■ Task brief
Reproduce verbatim the records between the line containing "Solo the HALion Sonic 01 track" and the line containing "click(2177, 132)", inclusive.
>>>>>
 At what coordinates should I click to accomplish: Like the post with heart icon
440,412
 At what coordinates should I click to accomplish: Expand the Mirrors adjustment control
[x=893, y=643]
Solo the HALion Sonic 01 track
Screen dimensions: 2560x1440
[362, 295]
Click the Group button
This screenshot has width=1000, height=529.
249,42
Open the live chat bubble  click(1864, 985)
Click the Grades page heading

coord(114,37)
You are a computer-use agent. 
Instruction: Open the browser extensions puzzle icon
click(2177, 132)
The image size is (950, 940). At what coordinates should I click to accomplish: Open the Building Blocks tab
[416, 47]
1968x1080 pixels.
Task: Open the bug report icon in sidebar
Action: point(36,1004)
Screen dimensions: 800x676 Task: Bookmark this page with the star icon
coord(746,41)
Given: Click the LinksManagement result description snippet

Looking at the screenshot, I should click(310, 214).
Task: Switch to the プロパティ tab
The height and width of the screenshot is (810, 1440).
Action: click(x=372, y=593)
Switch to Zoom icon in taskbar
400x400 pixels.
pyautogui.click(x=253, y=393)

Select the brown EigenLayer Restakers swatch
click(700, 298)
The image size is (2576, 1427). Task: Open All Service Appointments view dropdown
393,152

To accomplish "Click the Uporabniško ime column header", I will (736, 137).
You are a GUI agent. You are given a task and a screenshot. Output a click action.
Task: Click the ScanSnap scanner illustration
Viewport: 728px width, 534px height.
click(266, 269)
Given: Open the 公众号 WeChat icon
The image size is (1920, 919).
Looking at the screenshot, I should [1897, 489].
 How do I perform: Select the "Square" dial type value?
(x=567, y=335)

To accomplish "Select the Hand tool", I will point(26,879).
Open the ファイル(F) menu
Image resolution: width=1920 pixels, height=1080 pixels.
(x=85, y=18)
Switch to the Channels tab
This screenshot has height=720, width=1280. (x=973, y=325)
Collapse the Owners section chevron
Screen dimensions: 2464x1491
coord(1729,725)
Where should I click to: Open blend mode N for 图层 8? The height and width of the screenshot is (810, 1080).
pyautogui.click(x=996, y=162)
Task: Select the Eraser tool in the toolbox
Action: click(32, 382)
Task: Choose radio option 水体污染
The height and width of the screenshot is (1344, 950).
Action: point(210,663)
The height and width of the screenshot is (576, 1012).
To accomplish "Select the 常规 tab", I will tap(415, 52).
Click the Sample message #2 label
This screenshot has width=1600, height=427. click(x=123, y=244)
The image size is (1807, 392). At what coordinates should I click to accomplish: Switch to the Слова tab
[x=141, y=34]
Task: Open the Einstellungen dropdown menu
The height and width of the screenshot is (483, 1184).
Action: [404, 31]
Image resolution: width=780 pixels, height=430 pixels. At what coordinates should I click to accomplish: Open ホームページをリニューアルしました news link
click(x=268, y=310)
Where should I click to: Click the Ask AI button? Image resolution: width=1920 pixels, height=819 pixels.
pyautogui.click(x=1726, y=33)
<<<<<
■ Response
Solo the HALion Sonic 01 track
Screen dimensions: 2560x1440
[362, 295]
Click the Group button
This screenshot has width=1000, height=529.
249,42
Open the live chat bubble  click(1864, 985)
Click the Grades page heading

coord(114,37)
You are a computer-use agent. 
Instruction: Open the browser extensions puzzle icon
click(2177, 132)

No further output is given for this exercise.